DOCUMENT EXCERPT:
_ _ _ _ _

Debbie - I got your information.  Thanks !   As for your question about getting things getting out of the "third person" and getting more personal - yes, that made perfect sense to me.   Looking back on it now, we really do go through the "five stages" with this.   I got to "bargaining" real quick given I tried to negotiate my way out of the diagnosis.       And I was mired in "anger" for quite a while.  Not sure about you all, but I don't cry when I am upset.  I cry when I am angry.  But, after that, I eventually got to begruding acceptance in that my focus changed on doing what I had to do to get better and reduce the odds of it coming back.   So... does that mean going from third to first person for you ?  Perhaps.  At least that is how I took it.   

Barb - You do what you have to on your terms for you and your family, and like Debbie said - don't look back.  I know you won't get this post until morning.   I also did the twilight sedation for the port - it is relatively easy to bounce back from.    In addition, I find myself pissed at your employer.   Unbelievable.  What hours you work !   Please take care.. Remember... YOU first.   Also... you need to ask for a copy of your pathology report.   Must, must, must!!!    I am finding thorugh this process that being your own advocate is very critical, otherwise you will get lost in the system.   Don't worry if you don't understand it.  There are plenty of ladies here that can help you understand what it says and what questions you should ask as a result.

Kristi - Any sleep ? (Hope, hope, hope).

Jill

kristifromsandiego

Hello all my dear friends. I AM HAPPPPPPPPY, Oh my gosh sleep is a wonderful thing.  I slept for 5 hours straight. It was the best sleep I have had in 6 nights. And I dreamed.  I haven't dreamed for weeks.  I don't care if it was chemically induced, I will take it any time.  Because of sleep deprivation and my mental status I had not driven till today.  Today I went to the nursery and bought seed potatoes for my winter garden.  My 85 and 82 year old parents are visiting from San Francisco, so my Dad took the initiative to plant the potatoes (very cute of him).  I also bought paper whites..........and if I could buy each one of you some I would.  You put them in a pot filled with rocks and water and everyday you can see growth on them.  It sounds kind of corny but I feel these plants represent life and the change of season.  They will bloom a little bit everyday and by the time they are wilting chemo, at least should be over.

I had to laugh at Jill's post, it was sad that you over did but so like all of us.  It is hard not to be normal.  I hope you relax and don't go to work tomorrow.

_ _ _ _ _

INFORMATION SHOWN:

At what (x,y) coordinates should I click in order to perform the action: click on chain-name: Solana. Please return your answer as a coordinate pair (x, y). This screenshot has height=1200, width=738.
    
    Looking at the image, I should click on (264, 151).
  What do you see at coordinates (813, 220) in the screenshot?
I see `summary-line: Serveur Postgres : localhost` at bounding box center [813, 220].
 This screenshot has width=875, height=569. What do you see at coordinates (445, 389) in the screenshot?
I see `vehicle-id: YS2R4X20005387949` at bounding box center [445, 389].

_ _ _ _ _

WHAT IS REQUIRED: Copy the support forum posts word for word, starting at "Debbie - I got" and ending at "how I took it.". You won't need the data.

SOLUTION TO THE EXERCISE:
Debbie - I got your information.  Thanks !   As for your question about getting things getting out of the "third person" and getting more personal - yes, that made perfect sense to me.   Looking back on it now, we really do go through the "five stages" with this.   I got to "bargaining" real quick given I tried to negotiate my way out of the diagnosis.       And I was mired in "anger" for quite a while.  Not sure about you all, but I don't cry when I am upset.  I cry when I am angry.  But, after that, I eventually got to begruding acceptance in that my focus changed on doing what I had to do to get better and reduce the odds of it coming back.   So... does that mean going from third to first person for you ?  Perhaps.  At least that is how I took it.